» **GIVEN PROBLEM**
Gather every line of the records below that contains the string "Task" and copy each one in full. Upper and lower case count as different.
»»
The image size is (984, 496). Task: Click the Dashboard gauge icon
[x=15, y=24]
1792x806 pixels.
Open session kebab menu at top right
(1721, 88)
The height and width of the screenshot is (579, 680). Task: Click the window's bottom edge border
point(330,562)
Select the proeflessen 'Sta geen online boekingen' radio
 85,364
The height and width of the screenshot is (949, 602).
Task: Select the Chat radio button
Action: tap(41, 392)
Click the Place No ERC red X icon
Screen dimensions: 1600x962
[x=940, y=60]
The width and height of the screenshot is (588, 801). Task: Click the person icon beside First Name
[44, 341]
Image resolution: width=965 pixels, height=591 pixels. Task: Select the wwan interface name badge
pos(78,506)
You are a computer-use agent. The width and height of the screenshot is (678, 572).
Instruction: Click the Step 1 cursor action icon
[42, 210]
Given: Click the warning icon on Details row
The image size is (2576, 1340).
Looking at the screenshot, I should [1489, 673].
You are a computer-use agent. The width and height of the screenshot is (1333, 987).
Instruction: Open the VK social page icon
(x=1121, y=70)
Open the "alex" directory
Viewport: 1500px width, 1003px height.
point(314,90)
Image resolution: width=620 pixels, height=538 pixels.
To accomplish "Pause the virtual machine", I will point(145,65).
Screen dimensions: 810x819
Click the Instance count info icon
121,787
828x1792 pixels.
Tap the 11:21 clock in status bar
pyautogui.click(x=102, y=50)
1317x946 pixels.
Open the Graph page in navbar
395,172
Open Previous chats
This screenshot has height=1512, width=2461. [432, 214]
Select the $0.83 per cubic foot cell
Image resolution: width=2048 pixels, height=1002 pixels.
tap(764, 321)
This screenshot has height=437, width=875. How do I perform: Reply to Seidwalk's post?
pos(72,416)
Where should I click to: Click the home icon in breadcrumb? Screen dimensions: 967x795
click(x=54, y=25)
««
» **SOLUTION TO THE PROBLEM**
The image size is (984, 496). Task: Click the Dashboard gauge icon
The height and width of the screenshot is (579, 680). Task: Click the window's bottom edge border
Task: Select the Chat radio button
The width and height of the screenshot is (588, 801). Task: Click the person icon beside First Name
Image resolution: width=965 pixels, height=591 pixels. Task: Select the wwan interface name badge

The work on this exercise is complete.